→ Source extract
——

I began reading a fascinating book this weekend, entitled Buyology: Truth and Lies About Why We Buy, by Martin Lindstrom! We often discuss why our audiences/clients/consumers/patients do the things they do. Lindstrom, an international marketing and branding expert commissioned a three year study that goes beyond the usual qualitative, quantitative and tracking methodologies to look at how our brain architecture activates when we make behavioral decisions or respond to a marketing strategy.
Lindstrom commissioned a three year study that utilized MRI scans and SST (Steady State Typography, a kind of electroencephalography) to look at whether and how participants' brain activity changes when they are exposed to marketing stimuli. The study, overseen by a hospital ethics panel, involved 2,081 volunteers from China, England, Germany, Japan and the United States. The genesis of the study was the author's repeated observations that people would say they planned to do one thing, but actually did another--or that they stated a belief, but acted contrary to that belief. (Thus, coporations had no better understanding of why customers make buying decisions, and so continued in their customary marketing strategies, whether successful or not.)

——

→ Provided information

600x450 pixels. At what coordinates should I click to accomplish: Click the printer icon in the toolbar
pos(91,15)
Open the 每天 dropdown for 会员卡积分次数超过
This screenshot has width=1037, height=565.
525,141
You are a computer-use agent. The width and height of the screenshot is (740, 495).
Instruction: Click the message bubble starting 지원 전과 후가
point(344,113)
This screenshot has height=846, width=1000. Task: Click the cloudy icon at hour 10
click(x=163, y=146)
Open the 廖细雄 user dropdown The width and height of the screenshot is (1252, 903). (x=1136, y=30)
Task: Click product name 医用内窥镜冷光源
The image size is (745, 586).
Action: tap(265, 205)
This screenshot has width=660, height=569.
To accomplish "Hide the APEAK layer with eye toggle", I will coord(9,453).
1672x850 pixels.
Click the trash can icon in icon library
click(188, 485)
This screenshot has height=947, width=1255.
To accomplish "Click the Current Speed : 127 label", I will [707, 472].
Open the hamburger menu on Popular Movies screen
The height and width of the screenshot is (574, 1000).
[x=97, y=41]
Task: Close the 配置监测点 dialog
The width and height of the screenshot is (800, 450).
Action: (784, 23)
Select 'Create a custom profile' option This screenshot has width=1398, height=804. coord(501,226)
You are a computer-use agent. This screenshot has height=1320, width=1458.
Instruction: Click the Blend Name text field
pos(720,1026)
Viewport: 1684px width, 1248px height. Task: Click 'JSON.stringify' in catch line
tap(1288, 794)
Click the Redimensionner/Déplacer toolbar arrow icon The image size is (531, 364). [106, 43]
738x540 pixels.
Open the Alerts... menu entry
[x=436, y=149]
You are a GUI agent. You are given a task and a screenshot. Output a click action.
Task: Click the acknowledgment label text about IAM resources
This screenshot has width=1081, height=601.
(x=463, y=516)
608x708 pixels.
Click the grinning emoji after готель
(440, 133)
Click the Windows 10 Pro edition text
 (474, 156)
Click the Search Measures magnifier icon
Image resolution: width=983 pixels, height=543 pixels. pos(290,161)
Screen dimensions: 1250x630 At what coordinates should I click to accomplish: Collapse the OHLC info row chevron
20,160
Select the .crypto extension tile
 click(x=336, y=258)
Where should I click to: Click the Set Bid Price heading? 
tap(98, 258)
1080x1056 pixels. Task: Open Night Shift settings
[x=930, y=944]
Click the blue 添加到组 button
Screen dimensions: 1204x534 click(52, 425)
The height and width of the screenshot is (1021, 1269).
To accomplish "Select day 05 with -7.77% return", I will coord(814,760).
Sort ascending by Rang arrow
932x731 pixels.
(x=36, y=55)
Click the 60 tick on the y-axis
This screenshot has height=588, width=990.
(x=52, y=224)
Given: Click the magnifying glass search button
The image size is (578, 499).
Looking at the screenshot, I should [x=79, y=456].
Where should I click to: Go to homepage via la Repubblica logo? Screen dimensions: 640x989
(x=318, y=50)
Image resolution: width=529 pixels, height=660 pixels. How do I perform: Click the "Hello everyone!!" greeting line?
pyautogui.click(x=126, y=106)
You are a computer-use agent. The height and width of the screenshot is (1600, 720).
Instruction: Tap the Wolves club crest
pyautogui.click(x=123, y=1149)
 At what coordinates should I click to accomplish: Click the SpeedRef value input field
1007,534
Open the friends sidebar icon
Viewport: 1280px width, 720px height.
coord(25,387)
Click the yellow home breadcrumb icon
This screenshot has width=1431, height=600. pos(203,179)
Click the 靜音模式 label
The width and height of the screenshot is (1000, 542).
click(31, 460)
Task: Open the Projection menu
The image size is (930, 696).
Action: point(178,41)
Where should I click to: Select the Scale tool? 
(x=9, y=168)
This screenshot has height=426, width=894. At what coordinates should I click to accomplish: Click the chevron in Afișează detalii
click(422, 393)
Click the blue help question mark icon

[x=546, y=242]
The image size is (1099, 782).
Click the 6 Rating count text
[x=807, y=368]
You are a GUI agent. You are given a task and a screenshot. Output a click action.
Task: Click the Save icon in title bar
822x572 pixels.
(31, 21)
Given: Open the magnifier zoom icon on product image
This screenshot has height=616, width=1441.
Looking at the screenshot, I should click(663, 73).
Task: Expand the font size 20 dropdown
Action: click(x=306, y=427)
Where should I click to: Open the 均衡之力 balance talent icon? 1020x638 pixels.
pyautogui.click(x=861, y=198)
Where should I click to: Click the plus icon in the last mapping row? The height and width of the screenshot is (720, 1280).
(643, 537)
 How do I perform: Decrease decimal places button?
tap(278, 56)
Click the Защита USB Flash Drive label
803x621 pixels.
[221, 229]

——

→ Work required
Continue the post about the book Buyology and its brain-scan study of buying decisions, starting after its final sentence.

→ Task response
I am only into the second chapter, but some of the amazing findings I have read thus far are that cigarette warning labels, no matter how graphic, actually stimulate the part of the brain responsible for addictive behavior; that appeals which engage our emotions trump "rational," cognitive appeals in the brain's responses; and that product placement in movies and TV shows probably do not motivate buying behavior in this day and age! The book also contains additional interesting marketing facts, such as that new product launches in Japan fail 9.7 out of 10 times, and that by age 66 we will have viewed nearly two million commercials on TV!
I will share more as I read through the book. It seems that audience research using neurological diagnostic tools provides a way to literally "get inside someone's head" and understand what motivates behavior. These methods also open up ethical questions, which Lindstom does address. Regardless of whether reading about this makes you shake with anxiety or excitement--or some of both--it is indeed fascinating. I think the results have implications for how both commercial marketers social marketers and go about supporting behaviors.
(Newsweek magazine had a review of the book in its October 27, 2008 edition.)